Overcoming the Barriers to E-Commerce

Jan. 1, 2002
As companies begin to invest in their businesses again, it's time to address the negative effects of downsizing.

Overcoming the Barriers to E-Commerce

by Leslie Langnau, senior technical editor

Reports of the demise of the business-to-business e-commerce model are greatly exaggerated, to borrow a famous phrase. Fewer than the 1,000 launched in the last two years survive, but the point is, they are alive and, in many cases, kicking b___.

Recent reports in the Wall Street Journal indicate that companies are beginning to invest in their businesses again. For example, executives at Manugistics Group Inc., a maker of supply chain management software, told Wall Street that companies are signing contracts again.

No doubt, there are barriers to B2B e-commerce implementations. Investor expectations are one of them. Here are a few others that we compiled while researching the best practices of successful implementations. Awareness of these can help move you closer to success.

One of the more important barriers is venture capital, or lack of it. Traditional venture capitalists do not seem to be so venturesome at the moment. This development, though, has placed you, the one needing new tools and products to establish and operate supply chains and exchanges, in the role of venture capitalist. Problem is, if your company is like most companies in this market, you don’t have spare dough to risk.

This puts a stress on developers of these products who now find that the easy sales pitches are gone. Hopeful sellers of supply chain solutions must prove their numbers, often to the CFO.

There’s good news and bad news about such an arrangement. As the customer fully funding the product, you are more likely to get what you want and need. But it can cost you because economies of scale just aren’t possible on tight budgets. ROIs are running about two years or more.

Another barrier to consider may be government legislation. Covisint, the automotive supply chain exchange, has certainly had its run-ins with this obstacle. Antitrust investigations in the U.S. and Germany caused many delays. For example, the organization had to stop hiring full-time employees until investigators determined whether the organization would be a competitive problem or not.
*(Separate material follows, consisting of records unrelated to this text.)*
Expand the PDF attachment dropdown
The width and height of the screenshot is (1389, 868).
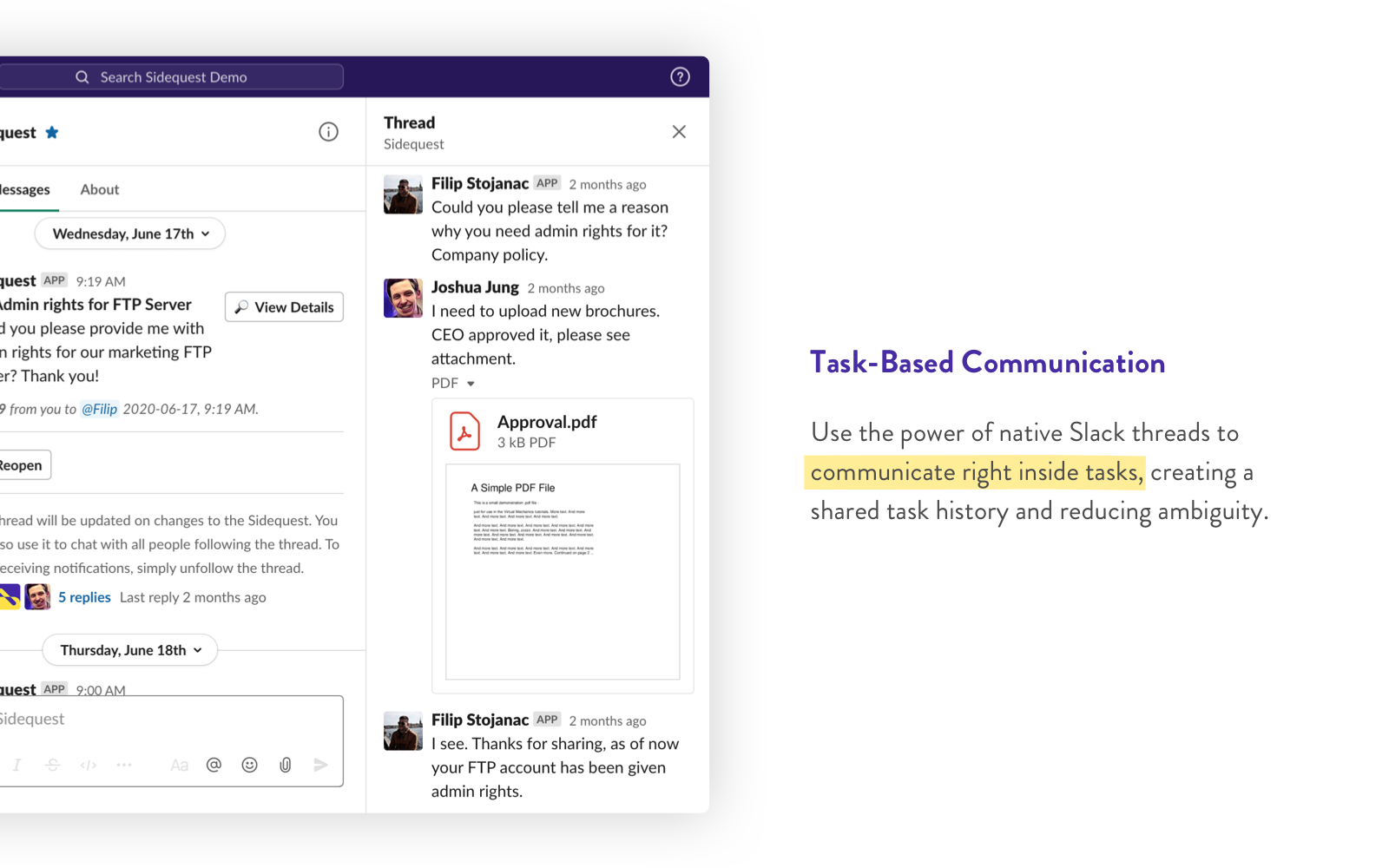click(471, 383)
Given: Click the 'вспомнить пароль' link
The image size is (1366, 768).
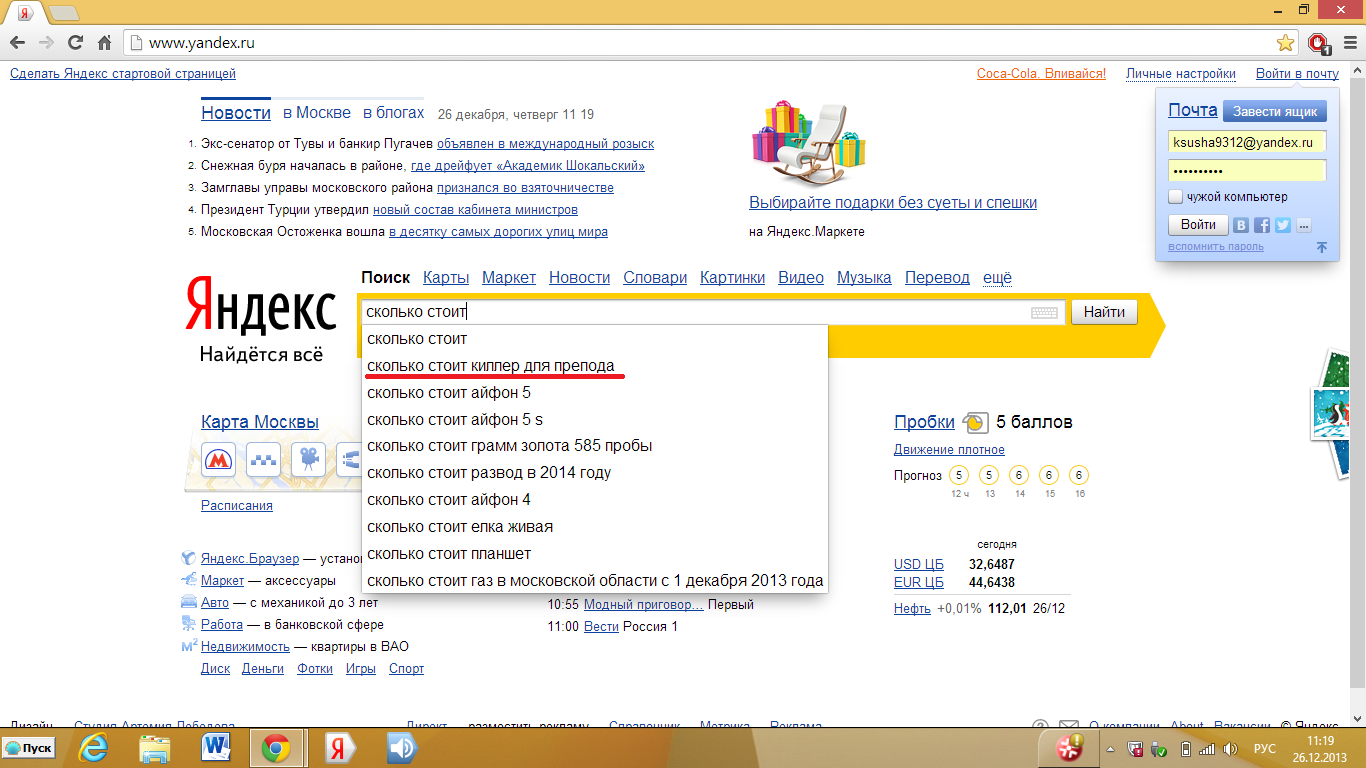Looking at the screenshot, I should pyautogui.click(x=1215, y=247).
Imagine implementing an exchange with part-time help. These investigators even inhibited the group from integrating systems supplied by its founders and conducting transactions.

Another problem involves the acquisitions companies have made in the past few years. Couple this with downsizing of the last few months, and you end up with short staffs desperately trying to integrate and standardize all the systems of the various acquisitions. And they have to complete this integration before they can begin to put in e-commerce solutions among all the parties; otherwise, they’ll have a worse disaster.

And while you are working to implement these systems at your company, you often must expend energy and resources to help your small business partners join the link. It’s becoming clear that they have a strong role in cutting costs. But they don’t have the cash or the staff to install these solutions.

Then, you must help them overcome their own inertia and resistance to change. The fax was a wonderful device years ago, only to be replaced by newer technology. But it still works and people tend to prefer familiar technology to new devices said to improve efficiency.

Another barrier that management often overlooks is education. New processes and procedures mean employees must learn to use the new systems as well as change their behavior from the “we’ve always done it this way” attitude. The money that must be spent to accomplish this change can be more than the total cost of the hardware and software needed to implement e-commerce. Some people who have gone through this process say the costs can be as much as five times more.

Despite these barriers, though, the benefits are worth it. These barriers are not insurmountable. The success stories we cover in the article on page 42 prove that. One of the points made clearly by the successes is that establishing an e-commerce solution is an ongoing process. You will always be altering it, tuning it more closely to your partners needs. Success comes one step at a time.